1 Introduction

Cultural heritages and histories are treasures awaiting more advanced approaches to reveal more secrets among them. Museums, galleries, libraries and archives already have their rich collections and datasets developed for many years which have been organized by domain experts. These datasets are valuable resources to integrate into databases and even some information systems, which can be accessed online by all users. Along with developments of recent techniques and tools, it is essential for modern applications to digitize and manage information of diverse cultural contexts in a more systematic and friendly way.

In this paper, a modern prototype information system on ancient Roman Empire coins and related historical figures on their sides are proposed to achieve better user experiences, richer modern application features and more intuitive data managements for cultural information applications. Additionally, a complete process of the prototype system construction is presented, including fetching data of Roman Empire numismatic information as well as some Wiki data of historical figures, constructing a graph database of linked data with necessary data elements, and building up a feasible progressive web app system. The system focuses on the information of each coin and relevant historical figures on coin sides.

2 Status

Digitizing cultural heritages seems promising, but some problems still exist. Most of cultural heritages are easy to search online, but standard and systematic information or datasets are hard to collect. Despite some highly structured datasets can be found, not all of them are free, open or sharable to all users. A lack of technical skills especially in small museums and developing countries make essential data hard to exploit because of bad data organizations, poor user interface (UI) design, complex operations, low performance and old system architectures. Besides, there are very few complete and standard strategies or approaches for data management in fields of culture and humanity, which causes the fact that people need to deal a lot with datasets in complex but diverse metadata or even a pile of unstructured datasets. Moreover, most of cultural information systems rely on some past techniques, especially some quite old ones.

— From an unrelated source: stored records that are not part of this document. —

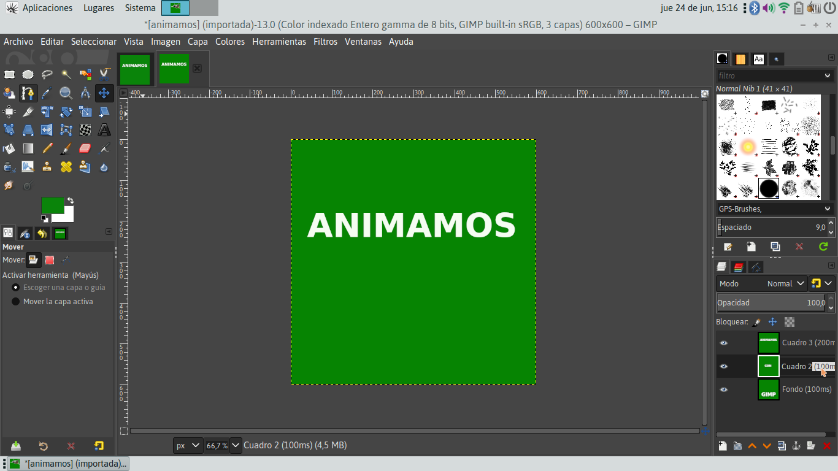Expand the zoom percentage dropdown
Viewport: 838px width, 471px height.
point(236,446)
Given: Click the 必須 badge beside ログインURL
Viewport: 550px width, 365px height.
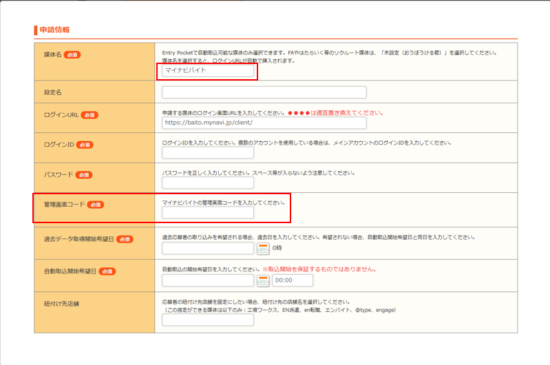Looking at the screenshot, I should (89, 115).
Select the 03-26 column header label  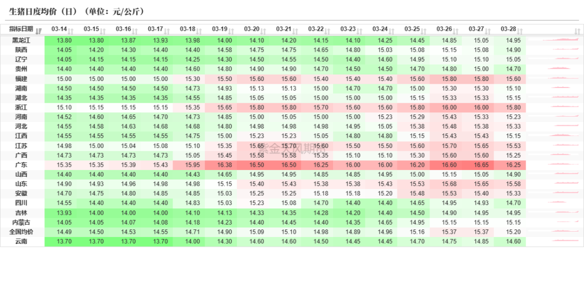click(444, 29)
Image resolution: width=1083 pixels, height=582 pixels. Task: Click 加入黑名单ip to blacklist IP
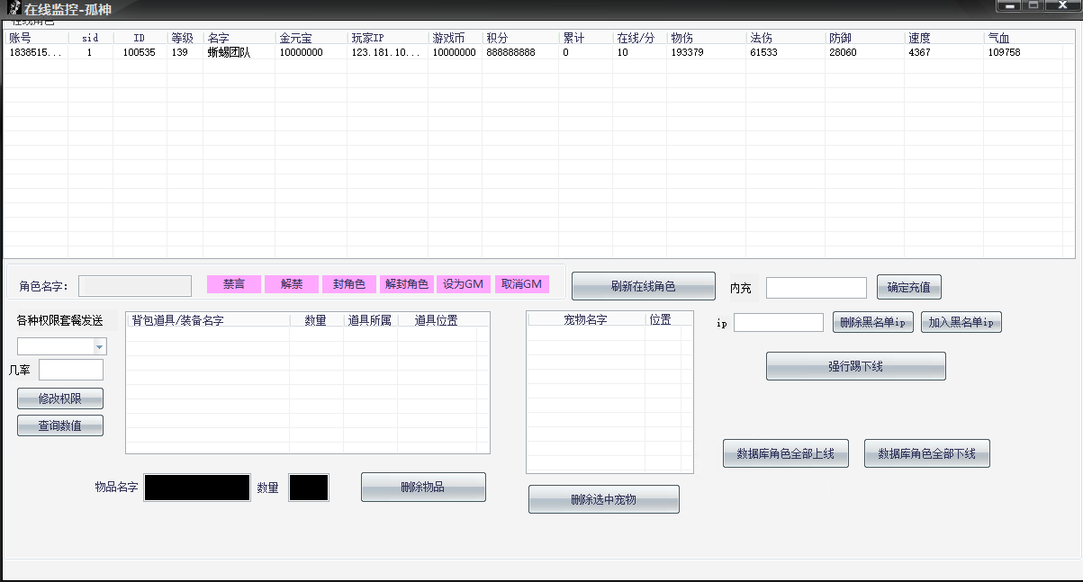pyautogui.click(x=961, y=323)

There is no doubt that they are working, but they don’t work well because some techniques are unfriendly, hard to use, in poor performance, out of date or even deprecated. Due to all concerns, cultural heritage data collection, cultural heritage knowledge transformation and standardization, information retrieval technologies, and data visualization are critical tasks in the future.

3 Technology Trend

3.1 Progressive Web App (PWA)

PWAs [3, 7, 8] are a category of web applications with specific features from fusions of recent techniques, friendly designs, better performances, and modern application requirements with specific functions. This category of apps is safe, responsive, installable, discoverable, linkable, re-engageable, always up-to-date, connectivity-independent, interactive with a feel like a native app for better user experience from multiple different aspects.

Not all web apps are PWAs so there is a baseline for the judgment [9]. A PWA should be responsive on multiple devices with different viewports, and of course work cross-browser. The app should be served over HTTPS (Hyper Text Transfer Protocol Secure), and each page can be linkable with a valid URL (Uniform Resource Locator). Smooth page transitions and fast first load on even 3G network are required. Accessing URLs offline on certain contents and adding to home screen make the app “native”. For a large, complex and complete PWA, more features need considerations, such as History API (Application Programming Interface), canonical URLs, metadata for searching and sharing, caching strategies, app notifications, friendly UI design, Credential Management API for login, Payment Request API and so on.

3.2 Graph Database

Graph database literally is a database using graph structures. Fast growth on graph databases recently indicates good characteristics of graphs to depict relations and benefits of organizing datasets into graph structures for diverse application requirements. Graph database, compared with traditional databases, has a better performance on queries and analytics thanks to the inherent indexed data structure in the graph model which never works on irrelevant data. Besides, graph database is more intuitive and natural on data modeling because without strict rules in relational databases or complex data organization strategies in some NoSQL databases, vertices for objects and edges for relations lead to a friendly and semantic mode for datasets. Additionally, flexibility of data structure transformation makes the database adapt to dynamic use cases on changes of schemas, attributes and relations for elastic expanding or shrinking on the data model. For real-time data stream, graph databases can even support simultaneous updates and queries.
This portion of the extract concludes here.